Track day

There are days that getting inside to do a workout, no matter how dedicated you are, especially when it is so nice outside, you just don’t feel like it.


Well, sprinting might just be the answer for you on those beautiful days. First, sprinting triggers the fast twitch fibers of the lower body. Perfect for hypertrophy gains. Studies show that sprint training can increase muscle size and strength. Also, it increases protein synthesis and growth hormone production, essential for recovery and growth.


Bonus benefit of sprinting is that it also burns fat! Studies show that not only does it helps to burn fat during training (obviously) but also, post workout. Excess post-oxygen consumption (EPOC) is how many calories you continue to burn after you finish exercising. Sprinting does just that! It boosts EPOC levels without putting the body at risk of protein breakdown.

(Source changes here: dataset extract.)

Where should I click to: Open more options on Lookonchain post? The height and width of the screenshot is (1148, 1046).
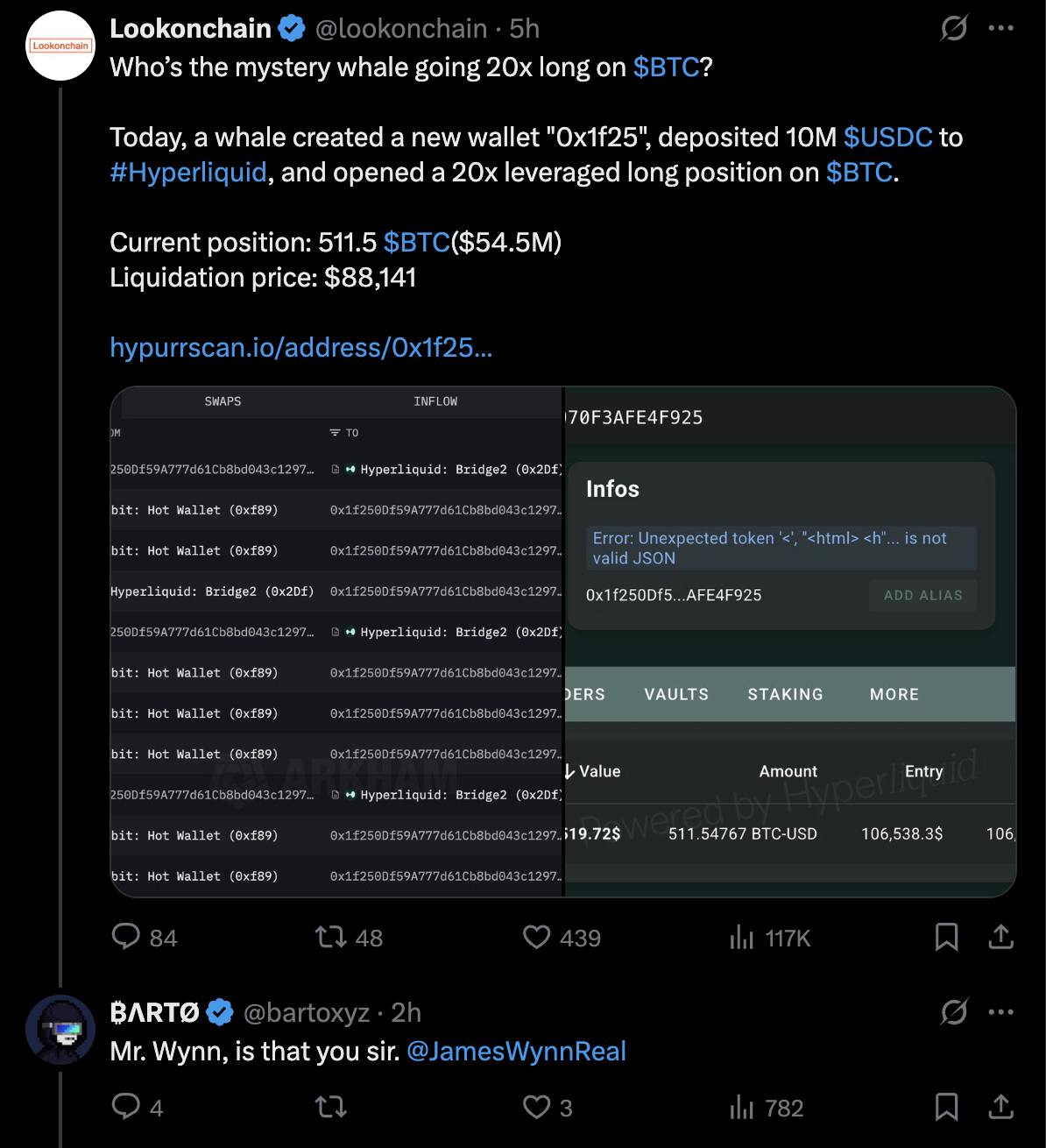tap(1000, 29)
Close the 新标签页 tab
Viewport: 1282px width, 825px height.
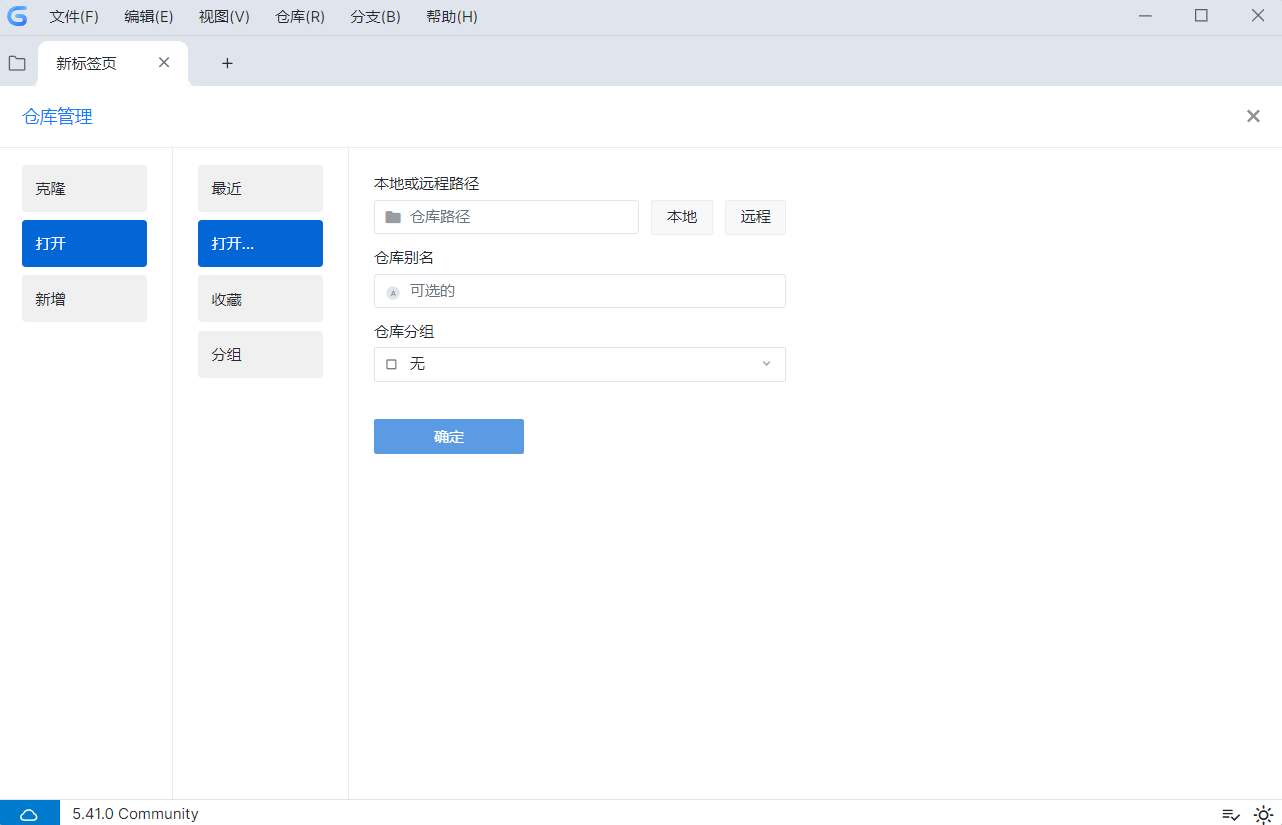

Now, Sprinting is great if used efficiently. Here is a short workout based on distance while on a track.


Pre warmup

Knee ups, side shuffles, walking lunges


Warmup

4 sets of 100m walk, 100 m jog, increasing intensity each jog.


Workout

5 sets of sprinting starts (25 meters) (3 minutes rest between)

4 x 100m (rest as needed in between)

1 x 400 meters (for fun)


Short but deadly! You’ll get to work on your anaerobic alactic and lactic systems. Prepare to be sore.